Combates com índios e duelos são presenciados e vividos por nove pessoas, que por motivos pessoais, embarcam em uma perigosa diligência através do Arizona.

‡ O HOMEM QUE MATOU O FACÍNORA (1962) Quando: no dia 19 de maio Classificação: Livre Duração: 119 minutos

O advogado Ransom Stoddard chega a uma pequena cidade do velho oeste dominada por um pistoleiro violento chamado Liberty Valance.

‡ AS VINHAS DA IRA (1940) Quando: no dia 26 de maio Classificação: 12 anos Duração: 129 minutos

Uma grande família de arrendatários é expulsa de suas terras no norte e parte para procurar emprego no sul.

‡ RASTROS DE ÓDIO (1956) Quando: no dia 02 de junho Classificação: Livre Duração: 119 minutos

Ethan Edwards, um ex-soldado confederado, volta para casa da Guerra Civil e descobre que sua família foi massacrada e sua sobrinha capturada por índios Comanche.

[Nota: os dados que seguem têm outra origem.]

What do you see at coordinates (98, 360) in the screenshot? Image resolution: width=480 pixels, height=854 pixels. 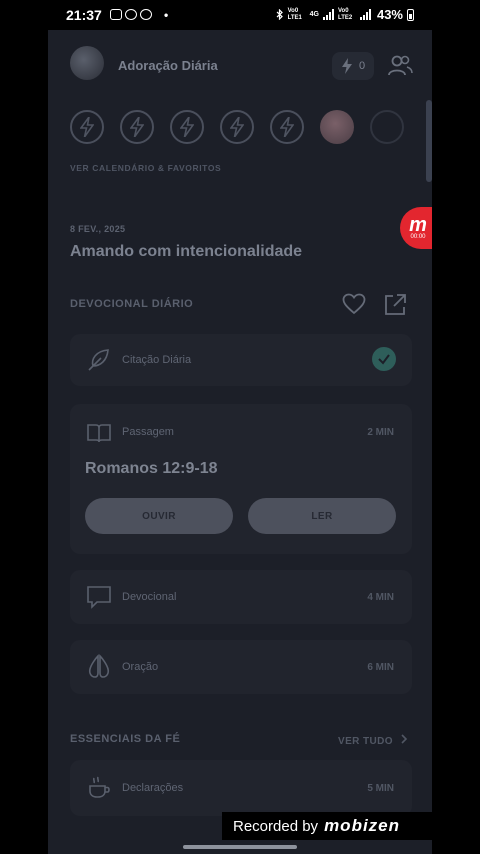 I see `feather-icon` at bounding box center [98, 360].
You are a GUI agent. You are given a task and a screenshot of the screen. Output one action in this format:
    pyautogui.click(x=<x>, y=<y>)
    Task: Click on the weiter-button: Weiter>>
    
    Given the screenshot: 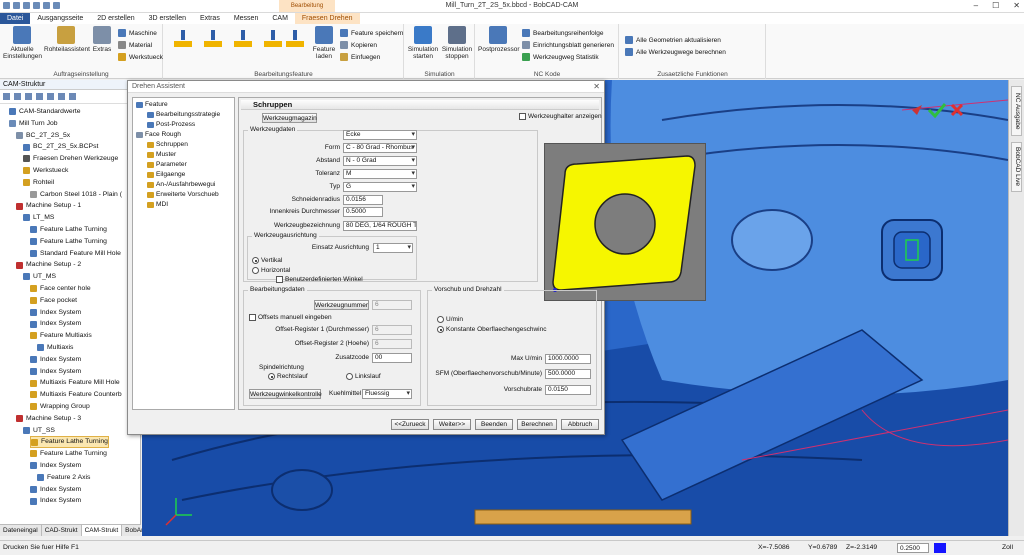 What is the action you would take?
    pyautogui.click(x=452, y=424)
    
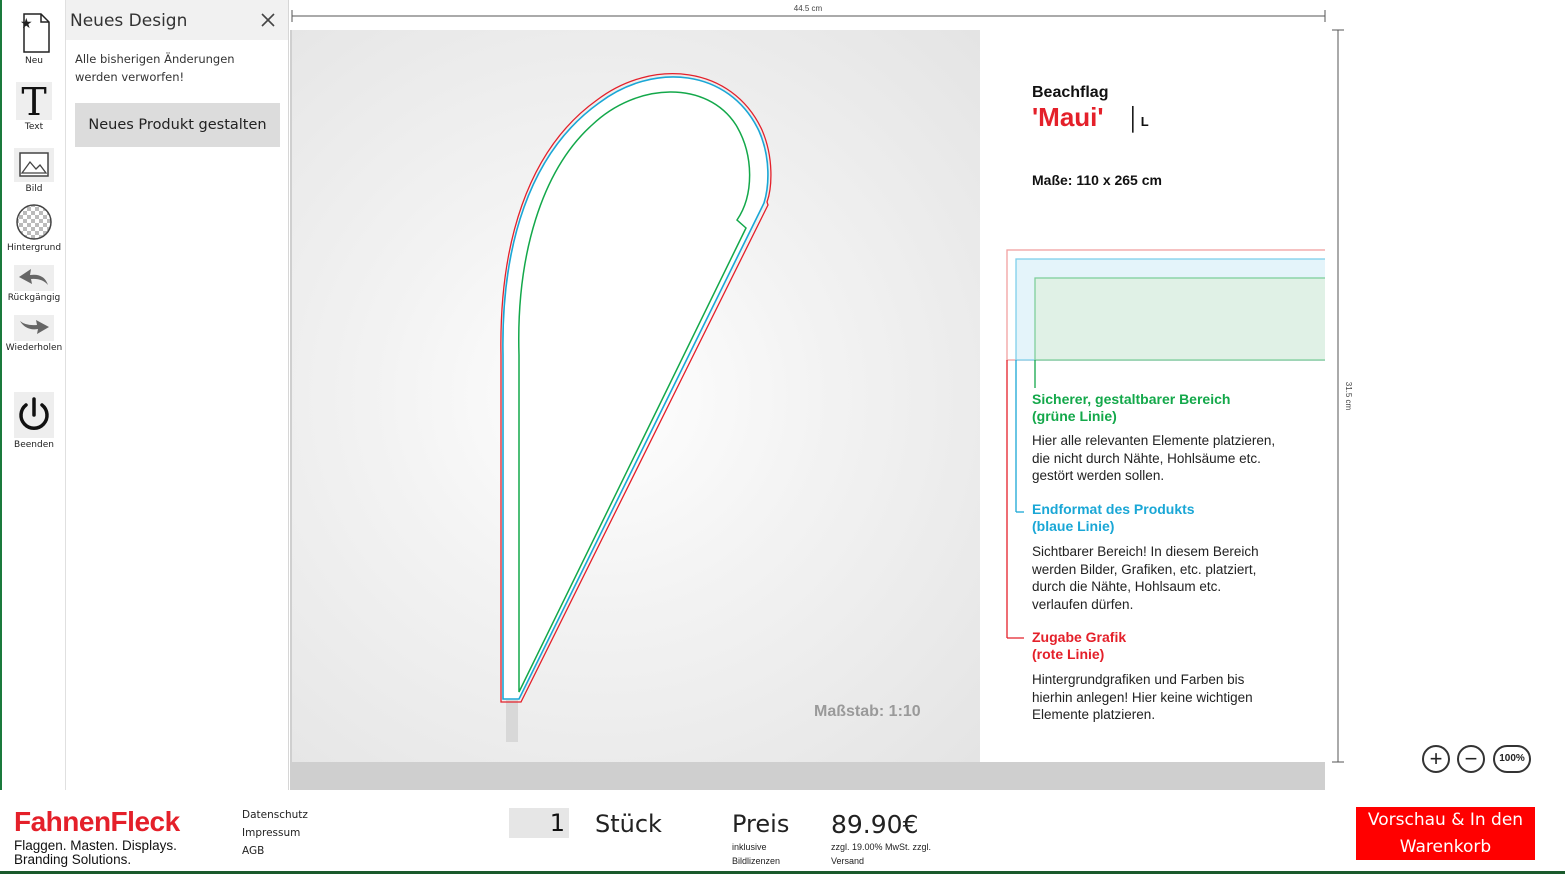 The height and width of the screenshot is (874, 1565). Describe the element at coordinates (628, 824) in the screenshot. I see `quantity-unit: Stück` at that location.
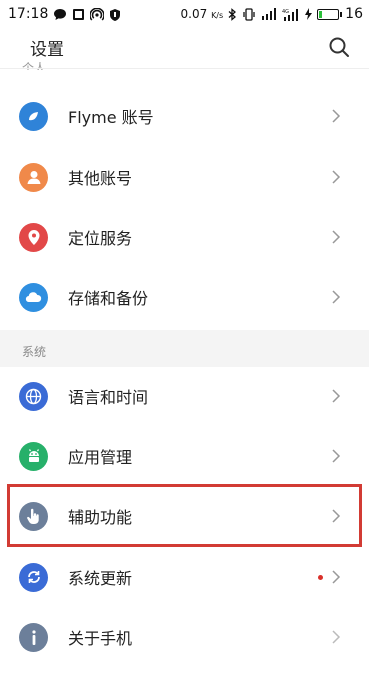  What do you see at coordinates (232, 14) in the screenshot?
I see `bluetooth-icon` at bounding box center [232, 14].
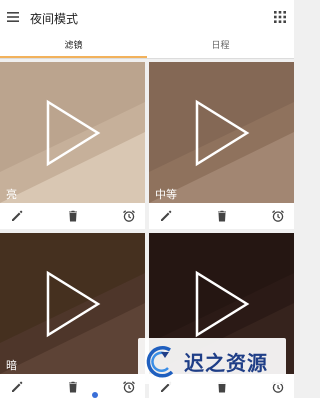  I want to click on app-title: 夜间模式, so click(54, 19).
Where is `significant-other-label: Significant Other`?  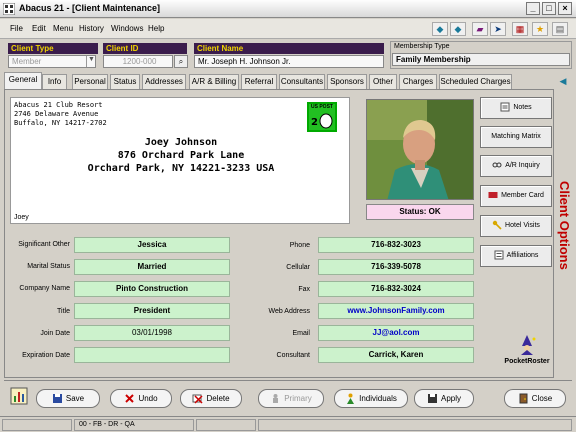 significant-other-label: Significant Other is located at coordinates (44, 244).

Documentário revisita obra do cineasta

Quando Peter Bogdanovich (diretor do clássico da Nova Hollywood, A Última Sessão de Cinema, de 1971) decidiu ser cineasta, ouviu do pai apenas um conselho: “Procure os grandes e aprenda tudo com eles”. Ele levou as palavras ao pé da letra. Não contente em ver e rever muitos filmes, bateu à porta de todos os grandes cineastas do período, munido de um gravador e de muita curiosidade. Por sorte dele, era o início dos anos 1960 e seus professores foram John Ford (1894-1973), Alfred Hitchcock (1899-1980) e Howard Hawks (1896-1977). Um dos resultados dessa empreitada, Dirigido por John Ford, iniciado em 1971 e só concluído em 2006, é um dos mais importantes documentários sobre vida e obra desse cineasta. O filme apresenta depoimentos de colaboradores de Ford, como John Wayne, Harry Carey Jr., James Stewart, Maureen O’Hara e Henry Fonda, e de diretores fãs de seu trabalho, como Martin Scorsese, Clint Eastwood e Steven Spielberg. O filme é narrado por Orson Welles, grande admirador dos filmes de Ford. O grande destaque do longa é o encontro entre Bogdanovich e John Ford, notadamente conhecido pelas poucas entrevistas concedidas durante sua carreira. Um dos mais renomados cineastas de todos os tempos, John Ford iniciou a carreira no cinema como ator, em 1914, por intermédio do irmão, o ator/diretor Francis Ford. Rapidamente começou a dirigir filmes de média e longa-duração, realizando mais de cinquenta filmes apenas no período do cinema silencioso. Ao final da década de 1920, John Ford já era um cineasta consagrado, e entre as décadas de 1930 e 1940, período que dirigiu marcos do cinema mundial. O filme de Bogdanovich, claro, não consta na programação da mostra promovida pelo Sesc, mas é uma boa dica para fãs do cineasta e para cinéfilos em geral. Procure na videolocadora de sua preferência, tente baixar nos sites e blogs de compartilhamento que abundam na web, mas não deixe de conferir.